start
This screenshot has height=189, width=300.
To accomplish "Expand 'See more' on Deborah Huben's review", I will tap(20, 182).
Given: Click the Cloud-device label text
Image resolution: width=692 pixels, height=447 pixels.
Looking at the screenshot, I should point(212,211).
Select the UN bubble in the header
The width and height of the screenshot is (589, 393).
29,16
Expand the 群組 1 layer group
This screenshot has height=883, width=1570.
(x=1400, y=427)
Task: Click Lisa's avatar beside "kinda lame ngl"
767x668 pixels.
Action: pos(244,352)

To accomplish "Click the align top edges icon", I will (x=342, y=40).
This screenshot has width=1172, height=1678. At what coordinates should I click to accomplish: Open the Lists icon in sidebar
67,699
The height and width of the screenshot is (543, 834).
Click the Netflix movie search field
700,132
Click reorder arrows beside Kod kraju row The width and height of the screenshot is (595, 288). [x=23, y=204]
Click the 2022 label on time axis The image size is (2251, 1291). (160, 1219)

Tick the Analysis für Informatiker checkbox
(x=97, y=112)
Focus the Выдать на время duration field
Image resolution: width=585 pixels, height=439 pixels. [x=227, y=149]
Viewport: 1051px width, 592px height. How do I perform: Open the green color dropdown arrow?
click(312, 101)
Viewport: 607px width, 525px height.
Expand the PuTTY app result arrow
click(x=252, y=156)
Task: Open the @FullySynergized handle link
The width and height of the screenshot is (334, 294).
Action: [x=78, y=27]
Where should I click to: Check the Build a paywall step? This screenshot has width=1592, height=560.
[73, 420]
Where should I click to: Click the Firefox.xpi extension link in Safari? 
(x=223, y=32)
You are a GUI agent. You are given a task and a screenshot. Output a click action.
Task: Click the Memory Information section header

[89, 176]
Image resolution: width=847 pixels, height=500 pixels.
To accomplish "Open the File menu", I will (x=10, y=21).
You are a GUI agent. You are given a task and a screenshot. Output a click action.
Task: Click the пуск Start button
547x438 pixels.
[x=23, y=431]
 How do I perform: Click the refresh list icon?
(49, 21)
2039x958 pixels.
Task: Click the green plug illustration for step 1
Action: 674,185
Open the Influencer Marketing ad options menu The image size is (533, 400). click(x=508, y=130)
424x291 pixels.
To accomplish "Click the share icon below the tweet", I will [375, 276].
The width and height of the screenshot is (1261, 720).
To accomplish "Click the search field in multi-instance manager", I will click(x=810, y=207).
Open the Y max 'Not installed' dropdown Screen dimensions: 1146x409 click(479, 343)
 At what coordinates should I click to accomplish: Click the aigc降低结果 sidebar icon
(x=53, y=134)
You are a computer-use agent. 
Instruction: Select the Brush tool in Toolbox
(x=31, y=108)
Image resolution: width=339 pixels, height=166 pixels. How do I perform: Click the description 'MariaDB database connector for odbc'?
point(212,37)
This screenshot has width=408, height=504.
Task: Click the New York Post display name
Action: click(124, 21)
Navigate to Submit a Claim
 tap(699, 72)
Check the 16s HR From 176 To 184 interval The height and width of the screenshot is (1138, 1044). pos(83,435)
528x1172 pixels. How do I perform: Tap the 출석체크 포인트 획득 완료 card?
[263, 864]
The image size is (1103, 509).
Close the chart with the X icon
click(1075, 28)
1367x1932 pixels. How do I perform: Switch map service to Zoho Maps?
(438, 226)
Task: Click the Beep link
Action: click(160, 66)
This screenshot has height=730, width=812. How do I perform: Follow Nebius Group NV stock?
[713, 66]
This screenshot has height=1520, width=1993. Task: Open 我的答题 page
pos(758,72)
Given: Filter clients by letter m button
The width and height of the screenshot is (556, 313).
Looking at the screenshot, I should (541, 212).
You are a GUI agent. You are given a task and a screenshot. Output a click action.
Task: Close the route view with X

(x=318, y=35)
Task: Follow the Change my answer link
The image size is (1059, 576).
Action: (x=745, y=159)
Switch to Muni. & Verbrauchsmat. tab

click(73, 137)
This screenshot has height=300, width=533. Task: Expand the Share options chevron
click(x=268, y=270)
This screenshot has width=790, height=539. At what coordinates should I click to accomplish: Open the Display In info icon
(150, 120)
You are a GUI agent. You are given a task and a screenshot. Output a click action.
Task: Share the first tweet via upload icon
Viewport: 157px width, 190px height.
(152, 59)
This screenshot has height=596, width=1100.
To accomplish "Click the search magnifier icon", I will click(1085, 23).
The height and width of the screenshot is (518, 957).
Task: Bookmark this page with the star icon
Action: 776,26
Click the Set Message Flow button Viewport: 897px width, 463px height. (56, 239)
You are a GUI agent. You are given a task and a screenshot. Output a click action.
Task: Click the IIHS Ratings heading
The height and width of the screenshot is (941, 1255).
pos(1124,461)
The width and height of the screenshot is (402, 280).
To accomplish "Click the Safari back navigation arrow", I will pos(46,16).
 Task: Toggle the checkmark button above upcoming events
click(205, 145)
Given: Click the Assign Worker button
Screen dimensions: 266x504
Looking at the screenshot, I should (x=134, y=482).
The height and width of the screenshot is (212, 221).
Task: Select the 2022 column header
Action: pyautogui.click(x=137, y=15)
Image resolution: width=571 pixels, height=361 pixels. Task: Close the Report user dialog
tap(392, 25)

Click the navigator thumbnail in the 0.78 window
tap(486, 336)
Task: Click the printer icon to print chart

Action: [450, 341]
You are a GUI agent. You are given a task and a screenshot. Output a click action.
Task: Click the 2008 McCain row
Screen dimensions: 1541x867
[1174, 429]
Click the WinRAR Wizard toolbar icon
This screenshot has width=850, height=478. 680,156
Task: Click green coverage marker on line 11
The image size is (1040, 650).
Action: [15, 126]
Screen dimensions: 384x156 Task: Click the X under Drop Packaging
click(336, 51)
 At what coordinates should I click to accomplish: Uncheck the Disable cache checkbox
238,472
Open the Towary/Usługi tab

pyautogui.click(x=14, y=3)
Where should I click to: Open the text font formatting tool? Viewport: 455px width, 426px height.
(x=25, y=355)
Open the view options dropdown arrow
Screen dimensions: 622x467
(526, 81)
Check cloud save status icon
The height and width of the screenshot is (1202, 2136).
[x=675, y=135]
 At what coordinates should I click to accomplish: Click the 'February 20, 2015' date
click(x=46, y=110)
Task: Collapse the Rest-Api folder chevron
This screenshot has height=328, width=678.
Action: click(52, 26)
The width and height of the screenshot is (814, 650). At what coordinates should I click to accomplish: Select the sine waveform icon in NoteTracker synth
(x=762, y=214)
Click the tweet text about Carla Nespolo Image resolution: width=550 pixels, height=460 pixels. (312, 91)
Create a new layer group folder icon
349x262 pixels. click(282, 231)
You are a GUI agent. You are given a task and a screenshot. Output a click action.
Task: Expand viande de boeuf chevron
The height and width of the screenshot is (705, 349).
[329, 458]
end
EXERCISE INSTRUCTIONS =
Select every line in the entries above that contains the word "options", and copy each one.

TASK ANSWER =
Open the Influencer Marketing ad options menu The image size is (533, 400). click(x=508, y=130)
This screenshot has height=300, width=533. Task: Expand the Share options chevron
Open the view options dropdown arrow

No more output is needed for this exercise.